_Description of the task:_
The answer must be an exact reproduction of the lines from the start of the records below through the line containing "Select the radio button for 認股權證基金", and nothing more.

_Records provided:_
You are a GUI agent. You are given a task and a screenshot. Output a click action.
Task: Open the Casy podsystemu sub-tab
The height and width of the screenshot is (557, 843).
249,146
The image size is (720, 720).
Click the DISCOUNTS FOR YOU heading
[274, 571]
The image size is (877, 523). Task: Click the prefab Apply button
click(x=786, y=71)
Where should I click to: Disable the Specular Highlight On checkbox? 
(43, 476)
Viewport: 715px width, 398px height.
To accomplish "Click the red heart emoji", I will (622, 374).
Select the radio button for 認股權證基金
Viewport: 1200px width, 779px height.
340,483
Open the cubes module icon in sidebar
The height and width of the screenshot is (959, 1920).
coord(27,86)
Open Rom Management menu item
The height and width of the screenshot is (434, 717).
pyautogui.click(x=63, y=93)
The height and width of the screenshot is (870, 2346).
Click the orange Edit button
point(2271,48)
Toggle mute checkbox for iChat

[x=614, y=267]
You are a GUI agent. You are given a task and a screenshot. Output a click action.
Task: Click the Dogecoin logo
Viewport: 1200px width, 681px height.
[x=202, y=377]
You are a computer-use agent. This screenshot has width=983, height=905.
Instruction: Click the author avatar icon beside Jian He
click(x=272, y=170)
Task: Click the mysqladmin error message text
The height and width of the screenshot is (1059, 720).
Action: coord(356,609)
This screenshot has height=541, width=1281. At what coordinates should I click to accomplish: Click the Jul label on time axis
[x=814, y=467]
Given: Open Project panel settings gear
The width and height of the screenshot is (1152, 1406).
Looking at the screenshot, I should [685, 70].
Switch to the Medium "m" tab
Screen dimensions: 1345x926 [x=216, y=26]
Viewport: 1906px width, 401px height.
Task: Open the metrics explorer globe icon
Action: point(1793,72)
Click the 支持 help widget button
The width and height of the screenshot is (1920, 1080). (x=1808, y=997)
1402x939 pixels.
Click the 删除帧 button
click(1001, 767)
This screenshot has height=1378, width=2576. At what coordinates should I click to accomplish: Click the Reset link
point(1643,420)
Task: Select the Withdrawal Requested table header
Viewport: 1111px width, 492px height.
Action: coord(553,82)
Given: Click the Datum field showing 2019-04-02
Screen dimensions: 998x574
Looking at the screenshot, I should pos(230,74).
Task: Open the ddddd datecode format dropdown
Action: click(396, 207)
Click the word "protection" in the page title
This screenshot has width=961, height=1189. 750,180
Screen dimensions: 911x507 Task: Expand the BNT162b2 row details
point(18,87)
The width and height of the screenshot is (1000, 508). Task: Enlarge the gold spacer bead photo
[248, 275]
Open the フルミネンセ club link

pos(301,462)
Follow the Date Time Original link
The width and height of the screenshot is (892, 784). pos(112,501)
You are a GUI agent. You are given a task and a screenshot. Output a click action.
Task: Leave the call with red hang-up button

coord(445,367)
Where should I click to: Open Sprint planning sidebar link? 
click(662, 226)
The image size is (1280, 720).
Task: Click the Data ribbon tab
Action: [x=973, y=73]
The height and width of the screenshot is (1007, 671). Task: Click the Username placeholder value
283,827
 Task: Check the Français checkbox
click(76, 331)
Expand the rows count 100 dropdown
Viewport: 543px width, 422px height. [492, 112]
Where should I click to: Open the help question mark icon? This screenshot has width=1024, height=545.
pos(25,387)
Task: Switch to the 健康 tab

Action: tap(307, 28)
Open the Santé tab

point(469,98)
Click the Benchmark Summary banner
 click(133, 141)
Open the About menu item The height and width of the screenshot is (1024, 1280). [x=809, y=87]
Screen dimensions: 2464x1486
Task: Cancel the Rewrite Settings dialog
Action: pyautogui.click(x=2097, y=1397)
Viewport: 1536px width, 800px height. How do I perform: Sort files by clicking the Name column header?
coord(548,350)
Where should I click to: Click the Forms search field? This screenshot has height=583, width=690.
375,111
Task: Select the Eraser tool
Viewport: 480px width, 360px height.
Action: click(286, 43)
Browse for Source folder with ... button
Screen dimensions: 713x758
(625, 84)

_Response:_
You are a GUI agent. You are given a task and a screenshot. Output a click action.
Task: Open the Casy podsystemu sub-tab
The height and width of the screenshot is (557, 843).
249,146
The image size is (720, 720).
Click the DISCOUNTS FOR YOU heading
[274, 571]
The image size is (877, 523). Task: Click the prefab Apply button
click(x=786, y=71)
Where should I click to: Disable the Specular Highlight On checkbox? 
(43, 476)
Viewport: 715px width, 398px height.
To accomplish "Click the red heart emoji", I will (622, 374).
Select the radio button for 認股權證基金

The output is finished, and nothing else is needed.